┌─ Data in this exercise

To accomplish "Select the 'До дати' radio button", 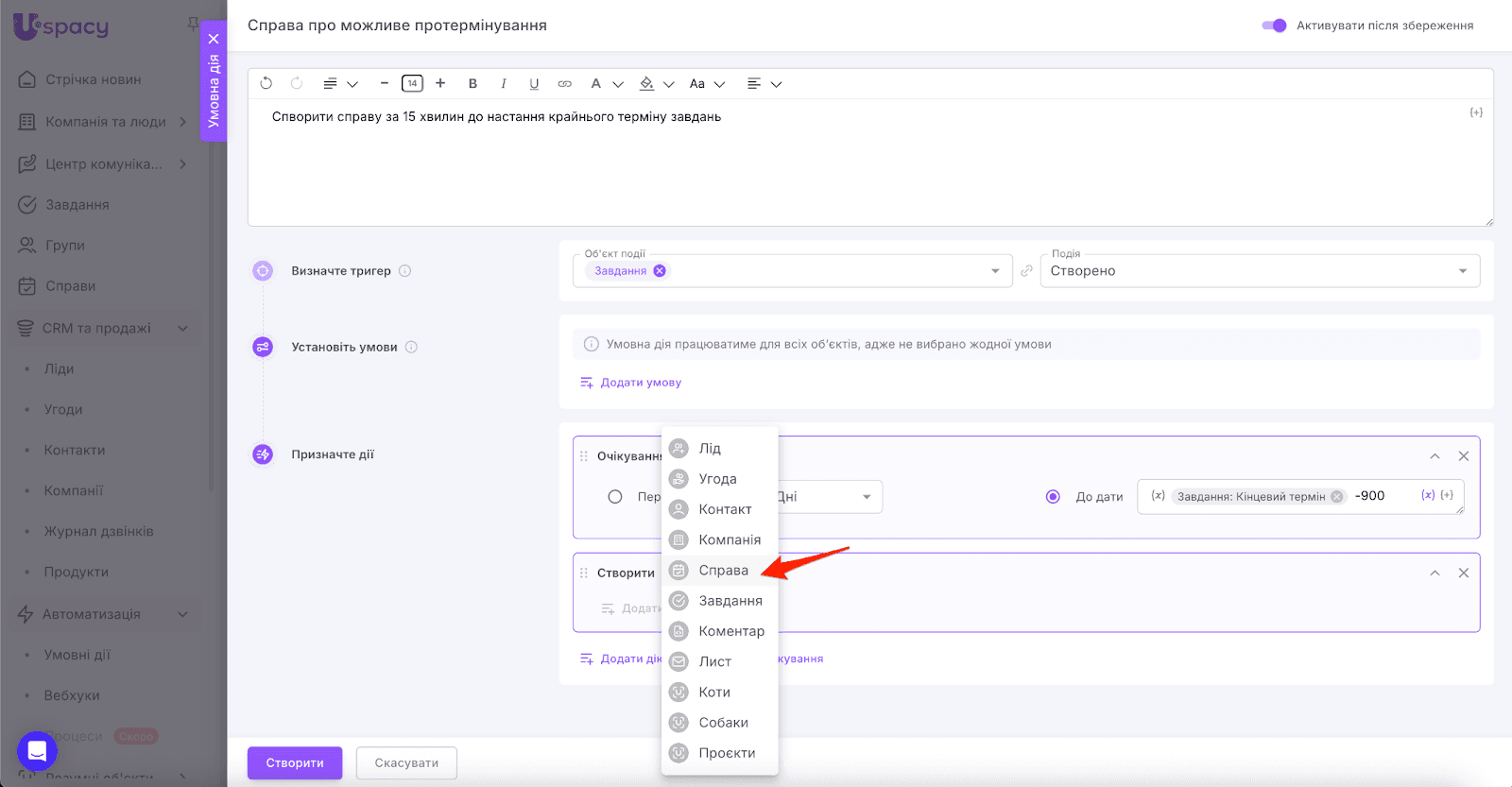I will tap(1053, 497).
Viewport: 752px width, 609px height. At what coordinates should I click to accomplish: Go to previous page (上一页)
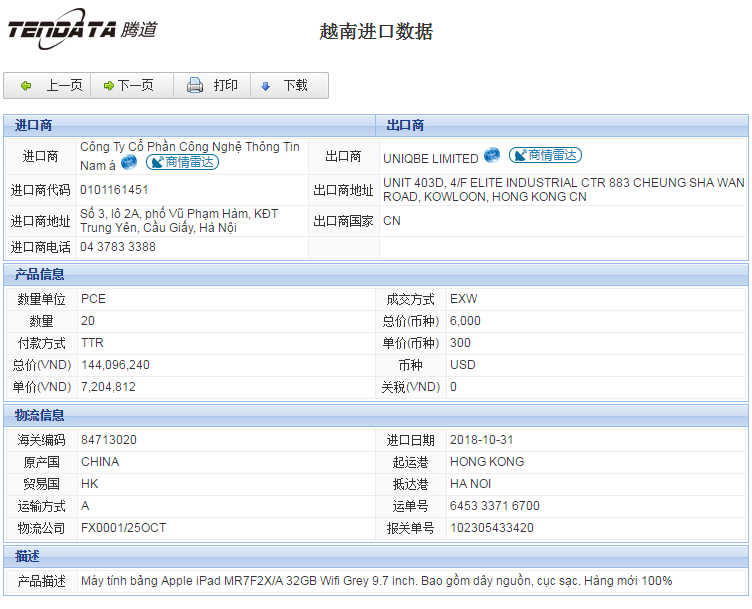[x=51, y=86]
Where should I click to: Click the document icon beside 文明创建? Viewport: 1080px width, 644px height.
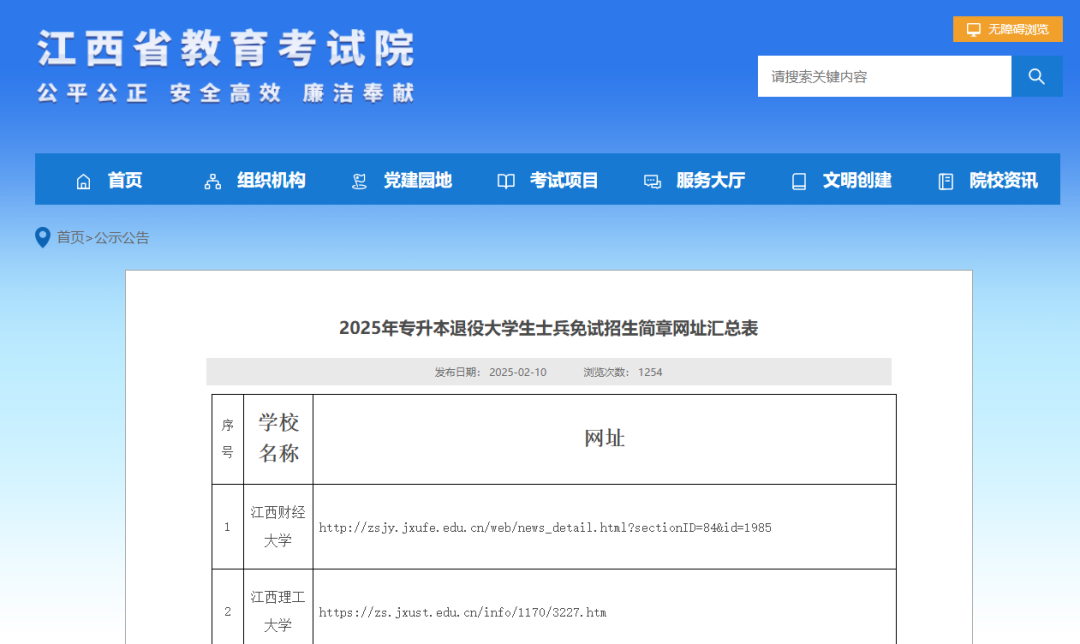point(798,180)
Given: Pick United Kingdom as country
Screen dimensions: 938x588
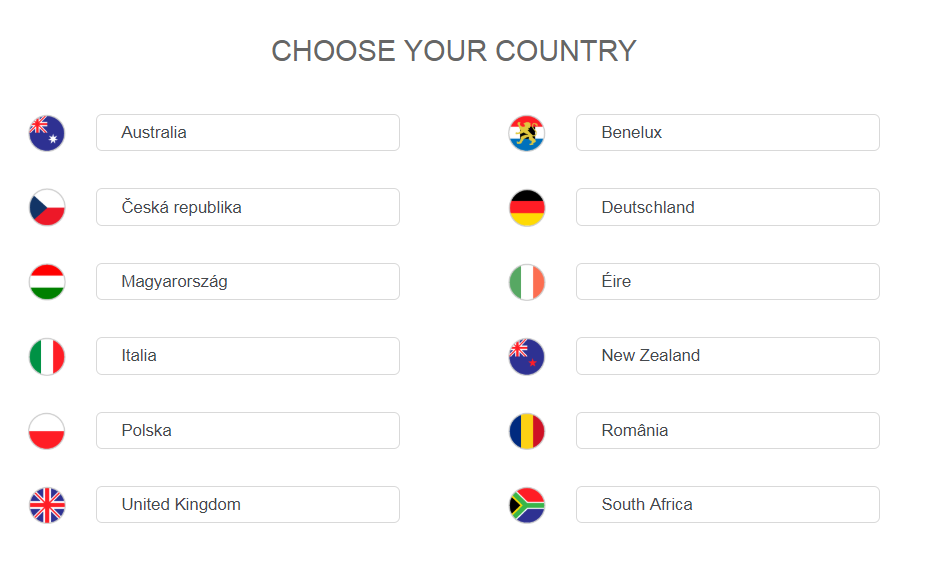Looking at the screenshot, I should [x=248, y=505].
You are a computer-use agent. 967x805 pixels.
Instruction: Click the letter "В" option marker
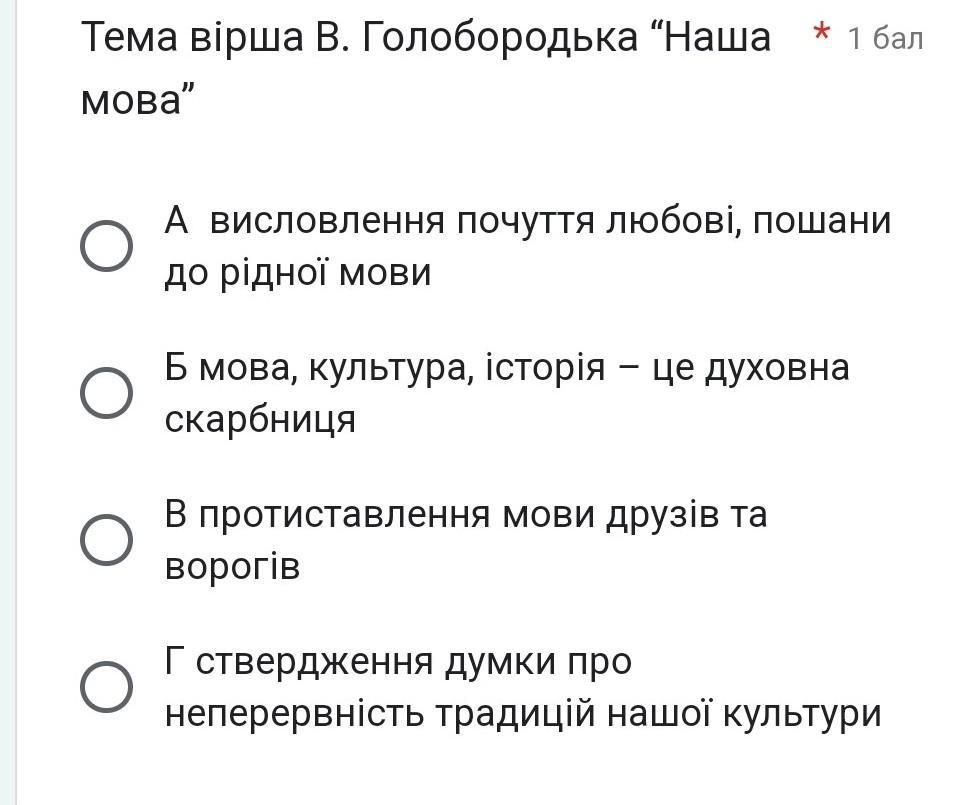[x=177, y=515]
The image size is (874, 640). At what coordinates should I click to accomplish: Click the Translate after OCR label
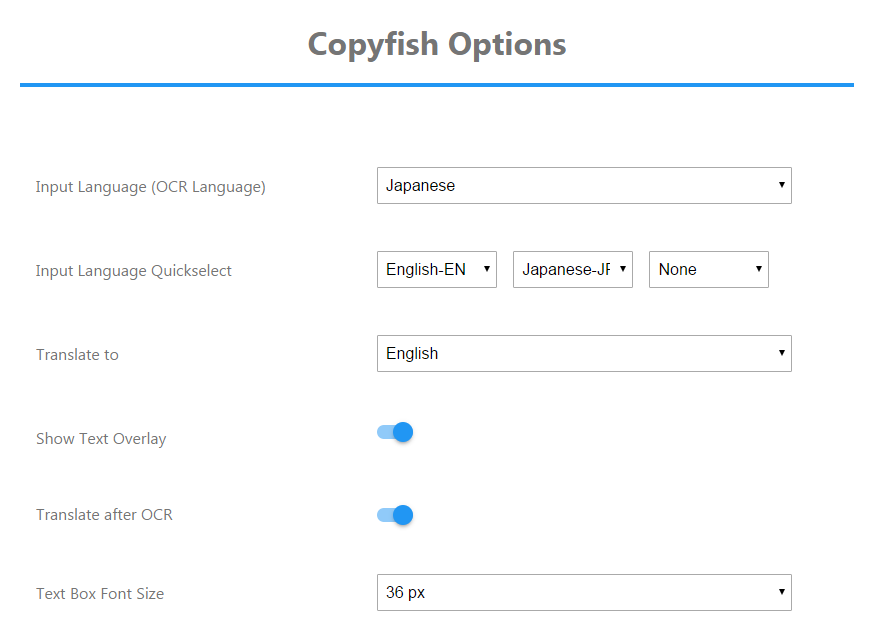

└─

**Your objective**.
Starting at the line that contains "Given: Pick United Kingdom as country", output every line through the end of the data, both ends included, and nothing else; pictures stay out.

**Answer to this task**.
Given: Pick United Kingdom as country
Screen dimensions: 938x588
Looking at the screenshot, I should [x=248, y=505].
You are a computer-use agent. 967x805 pixels.
Instruction: Click the letter "В" option marker
[x=177, y=515]
The image size is (874, 640). At what coordinates should I click to accomplish: Click the Translate after OCR label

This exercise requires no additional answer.